The move to Edinburgh is the most obvious sign of the changes I’ve made in my life over the past few years. I read the book Designing Your Life after I was already well into the process – job quit, bags packed – and it felt like an affirmation.
In retrospect I could see the “prototyping” I’d done before coming to the decision to transition to self-employment and live in the UK. I wasn’t simply looking for a new job and a new home: I was attempting to build the lifestyle I wanted. I’d started the process before my brother died, so the fact that I was ready to pick it up again was a relief.
That lifestyle includes freelance work that often allows me to work where I want when I want, with the flexibility to travel mid-week, take courses or visit a museum during the day, and be more purposeful about where I put my attention.

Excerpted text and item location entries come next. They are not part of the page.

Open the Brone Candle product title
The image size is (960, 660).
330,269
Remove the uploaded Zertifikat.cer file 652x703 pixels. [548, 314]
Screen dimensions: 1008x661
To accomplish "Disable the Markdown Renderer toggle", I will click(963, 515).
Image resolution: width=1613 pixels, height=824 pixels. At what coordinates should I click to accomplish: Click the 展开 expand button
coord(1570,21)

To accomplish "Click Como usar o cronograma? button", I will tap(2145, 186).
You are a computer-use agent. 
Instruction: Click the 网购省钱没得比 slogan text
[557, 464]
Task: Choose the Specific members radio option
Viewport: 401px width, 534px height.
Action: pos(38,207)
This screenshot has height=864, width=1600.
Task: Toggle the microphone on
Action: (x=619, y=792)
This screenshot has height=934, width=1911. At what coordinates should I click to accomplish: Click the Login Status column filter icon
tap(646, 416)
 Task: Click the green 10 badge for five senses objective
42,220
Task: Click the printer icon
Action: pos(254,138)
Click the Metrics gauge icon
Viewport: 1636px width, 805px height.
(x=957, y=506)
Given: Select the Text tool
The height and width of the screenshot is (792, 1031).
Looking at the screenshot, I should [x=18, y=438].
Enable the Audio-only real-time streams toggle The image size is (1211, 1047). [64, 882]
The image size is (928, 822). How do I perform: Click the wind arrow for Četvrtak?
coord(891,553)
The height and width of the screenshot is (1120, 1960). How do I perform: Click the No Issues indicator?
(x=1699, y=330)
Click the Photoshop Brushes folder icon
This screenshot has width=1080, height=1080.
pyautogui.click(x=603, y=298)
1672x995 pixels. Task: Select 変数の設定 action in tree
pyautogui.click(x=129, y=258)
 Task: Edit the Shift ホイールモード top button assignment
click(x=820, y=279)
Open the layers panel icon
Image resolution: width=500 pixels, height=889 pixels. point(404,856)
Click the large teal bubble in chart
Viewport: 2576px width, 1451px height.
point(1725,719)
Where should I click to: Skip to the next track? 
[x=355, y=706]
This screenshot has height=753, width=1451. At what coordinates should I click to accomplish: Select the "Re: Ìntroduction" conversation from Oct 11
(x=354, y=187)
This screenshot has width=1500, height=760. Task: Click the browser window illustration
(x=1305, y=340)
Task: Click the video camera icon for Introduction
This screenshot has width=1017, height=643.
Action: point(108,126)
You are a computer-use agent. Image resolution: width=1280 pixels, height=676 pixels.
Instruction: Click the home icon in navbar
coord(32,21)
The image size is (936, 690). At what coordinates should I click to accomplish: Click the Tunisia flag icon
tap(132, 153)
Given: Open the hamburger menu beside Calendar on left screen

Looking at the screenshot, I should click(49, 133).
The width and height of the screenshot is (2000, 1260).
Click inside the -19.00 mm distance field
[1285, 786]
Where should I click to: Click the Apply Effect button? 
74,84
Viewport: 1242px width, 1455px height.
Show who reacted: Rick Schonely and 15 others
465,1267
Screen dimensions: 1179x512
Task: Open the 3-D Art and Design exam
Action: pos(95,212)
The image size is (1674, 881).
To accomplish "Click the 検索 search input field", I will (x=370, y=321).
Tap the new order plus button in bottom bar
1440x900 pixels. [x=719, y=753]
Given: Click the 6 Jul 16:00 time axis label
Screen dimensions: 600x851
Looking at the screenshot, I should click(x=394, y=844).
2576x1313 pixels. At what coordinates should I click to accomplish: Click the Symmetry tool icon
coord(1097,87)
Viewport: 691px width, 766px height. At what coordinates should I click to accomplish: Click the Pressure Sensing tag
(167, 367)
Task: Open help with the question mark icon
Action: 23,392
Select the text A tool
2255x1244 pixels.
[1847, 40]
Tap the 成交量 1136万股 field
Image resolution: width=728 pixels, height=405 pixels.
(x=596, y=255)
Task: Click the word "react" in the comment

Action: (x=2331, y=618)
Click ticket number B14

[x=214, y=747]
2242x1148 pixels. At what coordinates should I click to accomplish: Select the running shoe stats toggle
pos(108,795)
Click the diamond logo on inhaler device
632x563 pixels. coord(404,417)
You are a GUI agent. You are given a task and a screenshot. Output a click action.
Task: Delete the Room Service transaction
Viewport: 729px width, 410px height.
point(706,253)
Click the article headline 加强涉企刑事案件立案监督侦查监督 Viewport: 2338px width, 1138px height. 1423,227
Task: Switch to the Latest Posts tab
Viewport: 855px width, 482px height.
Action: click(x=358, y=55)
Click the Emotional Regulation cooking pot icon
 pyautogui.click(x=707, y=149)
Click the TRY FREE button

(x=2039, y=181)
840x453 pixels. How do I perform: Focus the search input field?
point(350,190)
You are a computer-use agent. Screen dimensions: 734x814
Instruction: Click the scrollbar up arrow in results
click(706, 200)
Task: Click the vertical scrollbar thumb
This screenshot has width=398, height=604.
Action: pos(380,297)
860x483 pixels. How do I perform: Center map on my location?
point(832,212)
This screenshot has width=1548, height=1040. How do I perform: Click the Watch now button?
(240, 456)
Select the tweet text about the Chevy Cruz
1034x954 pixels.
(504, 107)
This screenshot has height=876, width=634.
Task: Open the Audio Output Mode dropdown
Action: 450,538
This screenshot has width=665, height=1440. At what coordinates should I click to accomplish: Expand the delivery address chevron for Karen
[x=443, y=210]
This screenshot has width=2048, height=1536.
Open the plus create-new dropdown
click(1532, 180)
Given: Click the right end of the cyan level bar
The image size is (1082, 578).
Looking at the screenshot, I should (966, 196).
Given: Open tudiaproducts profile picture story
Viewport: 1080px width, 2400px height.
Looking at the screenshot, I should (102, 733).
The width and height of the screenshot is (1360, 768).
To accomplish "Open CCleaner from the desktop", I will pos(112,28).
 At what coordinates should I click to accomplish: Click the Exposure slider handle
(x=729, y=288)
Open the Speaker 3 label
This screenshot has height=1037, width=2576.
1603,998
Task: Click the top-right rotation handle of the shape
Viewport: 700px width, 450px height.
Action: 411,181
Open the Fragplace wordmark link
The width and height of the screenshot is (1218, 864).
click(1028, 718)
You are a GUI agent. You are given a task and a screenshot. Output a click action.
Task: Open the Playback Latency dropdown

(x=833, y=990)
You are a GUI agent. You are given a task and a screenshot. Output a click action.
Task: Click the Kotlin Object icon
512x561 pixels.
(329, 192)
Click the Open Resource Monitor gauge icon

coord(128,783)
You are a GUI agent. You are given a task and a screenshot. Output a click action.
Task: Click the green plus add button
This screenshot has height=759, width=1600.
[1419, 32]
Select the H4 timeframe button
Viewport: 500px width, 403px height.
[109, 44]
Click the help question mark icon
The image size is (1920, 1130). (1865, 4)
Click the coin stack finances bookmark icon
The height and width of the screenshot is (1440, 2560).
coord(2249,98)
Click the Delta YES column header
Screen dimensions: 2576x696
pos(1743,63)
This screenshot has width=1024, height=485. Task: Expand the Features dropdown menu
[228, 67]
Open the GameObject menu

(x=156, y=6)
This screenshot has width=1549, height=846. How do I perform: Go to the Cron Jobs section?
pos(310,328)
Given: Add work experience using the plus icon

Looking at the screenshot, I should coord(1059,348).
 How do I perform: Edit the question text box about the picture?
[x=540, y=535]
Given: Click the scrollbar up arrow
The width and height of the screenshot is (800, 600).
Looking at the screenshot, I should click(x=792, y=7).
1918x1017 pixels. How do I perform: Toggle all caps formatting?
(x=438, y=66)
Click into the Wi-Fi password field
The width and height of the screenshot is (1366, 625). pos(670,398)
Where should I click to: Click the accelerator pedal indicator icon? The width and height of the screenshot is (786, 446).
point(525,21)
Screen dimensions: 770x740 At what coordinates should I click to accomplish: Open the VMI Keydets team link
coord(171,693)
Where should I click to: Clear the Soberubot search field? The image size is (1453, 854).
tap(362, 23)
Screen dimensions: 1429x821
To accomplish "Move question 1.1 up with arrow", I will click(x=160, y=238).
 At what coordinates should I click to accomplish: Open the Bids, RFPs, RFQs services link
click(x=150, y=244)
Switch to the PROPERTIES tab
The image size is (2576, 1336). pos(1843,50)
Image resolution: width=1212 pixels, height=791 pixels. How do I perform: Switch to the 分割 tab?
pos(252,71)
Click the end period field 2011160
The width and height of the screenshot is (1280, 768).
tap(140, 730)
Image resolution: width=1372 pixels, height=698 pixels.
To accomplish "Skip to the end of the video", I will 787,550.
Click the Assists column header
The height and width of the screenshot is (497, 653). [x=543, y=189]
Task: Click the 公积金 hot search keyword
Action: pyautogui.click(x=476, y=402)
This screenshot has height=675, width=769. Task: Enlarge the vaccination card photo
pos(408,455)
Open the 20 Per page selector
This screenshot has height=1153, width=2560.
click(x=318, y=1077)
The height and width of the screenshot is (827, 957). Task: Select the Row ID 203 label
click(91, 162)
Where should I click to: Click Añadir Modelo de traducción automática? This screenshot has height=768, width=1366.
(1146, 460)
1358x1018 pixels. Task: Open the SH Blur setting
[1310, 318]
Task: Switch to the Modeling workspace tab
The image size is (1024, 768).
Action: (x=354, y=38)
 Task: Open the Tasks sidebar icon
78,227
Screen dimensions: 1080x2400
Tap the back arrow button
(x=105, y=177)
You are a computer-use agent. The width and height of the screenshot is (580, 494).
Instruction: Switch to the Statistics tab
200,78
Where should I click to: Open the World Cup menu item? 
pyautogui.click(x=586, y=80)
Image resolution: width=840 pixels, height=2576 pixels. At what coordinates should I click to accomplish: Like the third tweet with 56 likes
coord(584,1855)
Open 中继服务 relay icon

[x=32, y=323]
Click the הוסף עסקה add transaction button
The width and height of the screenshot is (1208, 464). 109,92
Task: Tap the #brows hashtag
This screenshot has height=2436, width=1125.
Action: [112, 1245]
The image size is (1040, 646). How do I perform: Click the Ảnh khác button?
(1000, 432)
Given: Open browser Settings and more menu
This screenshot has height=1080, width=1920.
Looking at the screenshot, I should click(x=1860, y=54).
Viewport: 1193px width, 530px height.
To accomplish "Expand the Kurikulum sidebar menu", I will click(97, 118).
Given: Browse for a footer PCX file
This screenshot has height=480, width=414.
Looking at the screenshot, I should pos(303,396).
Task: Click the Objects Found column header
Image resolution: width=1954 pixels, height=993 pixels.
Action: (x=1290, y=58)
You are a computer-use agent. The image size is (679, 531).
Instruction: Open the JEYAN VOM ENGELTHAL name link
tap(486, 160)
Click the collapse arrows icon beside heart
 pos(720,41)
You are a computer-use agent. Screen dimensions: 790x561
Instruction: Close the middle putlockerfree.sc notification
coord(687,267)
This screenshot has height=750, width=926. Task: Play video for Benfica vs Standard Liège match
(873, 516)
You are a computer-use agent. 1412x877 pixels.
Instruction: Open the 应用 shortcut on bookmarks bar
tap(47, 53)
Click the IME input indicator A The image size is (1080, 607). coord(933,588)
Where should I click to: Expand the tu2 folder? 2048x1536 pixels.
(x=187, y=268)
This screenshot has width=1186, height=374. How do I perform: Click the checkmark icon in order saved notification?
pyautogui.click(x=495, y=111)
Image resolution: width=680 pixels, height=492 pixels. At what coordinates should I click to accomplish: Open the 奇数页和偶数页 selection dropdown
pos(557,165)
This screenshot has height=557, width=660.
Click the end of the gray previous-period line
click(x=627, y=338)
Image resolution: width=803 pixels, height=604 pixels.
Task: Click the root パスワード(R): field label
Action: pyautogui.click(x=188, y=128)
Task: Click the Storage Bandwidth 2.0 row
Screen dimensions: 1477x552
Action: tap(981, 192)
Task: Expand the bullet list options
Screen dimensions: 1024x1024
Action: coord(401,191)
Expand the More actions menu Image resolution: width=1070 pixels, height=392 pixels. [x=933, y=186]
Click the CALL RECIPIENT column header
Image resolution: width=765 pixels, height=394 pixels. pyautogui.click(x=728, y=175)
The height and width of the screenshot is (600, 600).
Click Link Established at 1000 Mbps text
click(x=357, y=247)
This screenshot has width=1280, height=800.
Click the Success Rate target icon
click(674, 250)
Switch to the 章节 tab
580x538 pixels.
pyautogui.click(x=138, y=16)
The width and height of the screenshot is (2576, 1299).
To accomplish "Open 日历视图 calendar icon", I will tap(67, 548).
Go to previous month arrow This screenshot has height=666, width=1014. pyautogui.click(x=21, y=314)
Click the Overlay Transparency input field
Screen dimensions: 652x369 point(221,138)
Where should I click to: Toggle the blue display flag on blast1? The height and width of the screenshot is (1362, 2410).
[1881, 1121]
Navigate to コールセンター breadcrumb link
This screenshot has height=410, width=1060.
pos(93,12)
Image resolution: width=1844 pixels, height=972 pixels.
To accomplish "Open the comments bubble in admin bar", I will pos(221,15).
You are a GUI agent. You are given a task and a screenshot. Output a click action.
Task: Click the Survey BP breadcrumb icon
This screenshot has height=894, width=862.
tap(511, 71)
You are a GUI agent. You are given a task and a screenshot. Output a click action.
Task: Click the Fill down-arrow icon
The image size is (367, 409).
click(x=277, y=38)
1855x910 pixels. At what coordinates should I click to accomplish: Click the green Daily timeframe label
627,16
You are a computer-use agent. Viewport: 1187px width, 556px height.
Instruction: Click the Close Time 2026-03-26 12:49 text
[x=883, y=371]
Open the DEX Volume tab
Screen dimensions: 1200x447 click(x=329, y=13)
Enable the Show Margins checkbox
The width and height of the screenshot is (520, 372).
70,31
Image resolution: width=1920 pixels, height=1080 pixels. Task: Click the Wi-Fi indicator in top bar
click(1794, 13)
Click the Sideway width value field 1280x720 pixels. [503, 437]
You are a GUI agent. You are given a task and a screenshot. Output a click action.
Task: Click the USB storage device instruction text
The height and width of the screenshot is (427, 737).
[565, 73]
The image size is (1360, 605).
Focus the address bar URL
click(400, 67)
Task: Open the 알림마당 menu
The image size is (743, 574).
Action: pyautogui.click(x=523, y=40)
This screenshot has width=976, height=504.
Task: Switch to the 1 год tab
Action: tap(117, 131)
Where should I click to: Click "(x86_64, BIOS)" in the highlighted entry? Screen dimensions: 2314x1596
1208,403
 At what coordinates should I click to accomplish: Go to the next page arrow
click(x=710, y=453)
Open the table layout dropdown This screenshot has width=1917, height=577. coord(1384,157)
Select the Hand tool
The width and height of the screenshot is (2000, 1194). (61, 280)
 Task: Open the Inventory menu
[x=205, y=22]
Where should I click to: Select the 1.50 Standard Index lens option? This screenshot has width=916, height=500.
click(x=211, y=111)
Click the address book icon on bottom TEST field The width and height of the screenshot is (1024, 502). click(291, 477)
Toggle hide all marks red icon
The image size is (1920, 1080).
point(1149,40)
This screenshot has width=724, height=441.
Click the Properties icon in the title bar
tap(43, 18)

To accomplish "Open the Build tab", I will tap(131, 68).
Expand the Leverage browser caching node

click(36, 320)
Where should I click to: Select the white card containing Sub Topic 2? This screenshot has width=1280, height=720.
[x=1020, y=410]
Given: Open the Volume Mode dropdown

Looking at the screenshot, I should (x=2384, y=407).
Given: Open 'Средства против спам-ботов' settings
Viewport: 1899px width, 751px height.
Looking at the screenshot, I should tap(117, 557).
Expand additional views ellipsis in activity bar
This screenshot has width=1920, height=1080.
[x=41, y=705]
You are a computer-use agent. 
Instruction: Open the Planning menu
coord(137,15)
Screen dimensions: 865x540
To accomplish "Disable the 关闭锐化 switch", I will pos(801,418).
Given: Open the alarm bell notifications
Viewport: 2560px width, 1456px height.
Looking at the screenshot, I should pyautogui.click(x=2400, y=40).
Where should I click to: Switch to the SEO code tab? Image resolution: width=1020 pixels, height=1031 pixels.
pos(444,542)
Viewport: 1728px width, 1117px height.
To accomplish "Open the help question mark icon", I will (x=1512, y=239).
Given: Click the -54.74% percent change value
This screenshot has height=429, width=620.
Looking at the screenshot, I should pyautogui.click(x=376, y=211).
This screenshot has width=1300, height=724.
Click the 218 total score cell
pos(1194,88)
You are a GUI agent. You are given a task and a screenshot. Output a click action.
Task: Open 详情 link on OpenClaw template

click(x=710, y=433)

That lifestyle is possible because of who I am and the resulting choices I’ve made along the way, too. I’m not particularly unconventional by many standards – no punk phases in my past – but I often feel out of place. I don’t have an easy answer to “where are you from?” It depends on the context. Not wanting marriage or children, being an atheist – these things separate me from the mainstream to some degree.
That feeling of being out of place – of knowing my loneliest times occur when I’m surrounded by people – is what propels me to embrace solitude, but also to seek new places.
What do I want, here in Edinburgh, starting over in so many ways but bringing more knowledge of myself than ever? I’m answering that question all the time. I’m nesting in my new home, traveling to new locales, learning new things, indulging in old comforts.
But designing the lifestyle I want is also a matter of immense luck.
This was my second Christmas here, and I’ve been able to rethink what Christmas means to me, too, away from expectation and duty. I’m not going to get all Yes, Virginia, There is a Santa Claus or post-ghost Ebenezer on you. But one of the ways I’ve added meaning to the season has been volunteering with Crisis.
They offer services to homeless people year-round, and work on strategies to end homelessness altogether. Over Christmas and New Year they put on a multi-day event where they take over a community centre and offer food, clothing, showers, personal services like hairdressing and massage, activities, entertainment, and a safe and warm place to hang out. The idea is to provide a festive Christmas season for those who want it, and also to connect those who are receptive with ongoing support.
My role seems insignificant: I was a general volunteer assigned to the recreation area, tasked with sitting at the tables and engaging with the guests in games and conversation. What’s the worst that could happen, I lose at Trivial Pursuit? Almost finish a jigsaw puzzle that turns out is missing a few pieces? (Turns out I’d’ve been lucky to get close to finishing the damn puzzles.)
Of course it’s not that simple. Last year before my first shift I was anxious. What if I was terrible at it? I’m not great at small talk, and not used to working with people experiencing homelessness. We were trained well and told that if we felt we couldn’t manage, we should ask to leave, no hard feelings. The important thing was not just our own mental health, but for the guests to be surrounded by people who weren’t judging them. I didn’t think I’d need that out, and would have been horrified if I had, but knowing it was there was what made it easier to walk through the doors of the community centre that first day.
I wasn’t terrible, but that’s because it wasn’t hard. I observed and hope to emulate people who were much better at small talk than I am, but the experience didn’t feel altruistic. We were just people hanging out, in a place designed for companionship among those who wanted it, and solitude for those who didn’t.
A few guests thanked me, saying it was so nice to have a place where they were welcome. Not just tolerated, but welcome. Imagine having that feeling so rarely? I never feel so out of place that I can’t sit in a coffee shop or wander in a shop or find a park bench without fear of being asked to leave.
Some told me their stories, some wore their stories in their mannerisms, some just wanted to play Trivial Pursuit or good-naturedly mock my attempts to finish a jigsaw puzzle. The stories were about mental illness and addiction, or injury and illness, or precarious employment, or family breakdown, or all or none of the above.
I thought of my mom’s mental illness and alcoholism and how lucky we were that she and her kids were looked after by others. I thought of coming home from school to be told to pack our things and head to a hotel, and then a friend’s home, and then other temporary accommodation, and how lucky we were that there were places to take us in. I thought of how it’s a luxury to feel out of place when I have a place, and how quickly luck can change.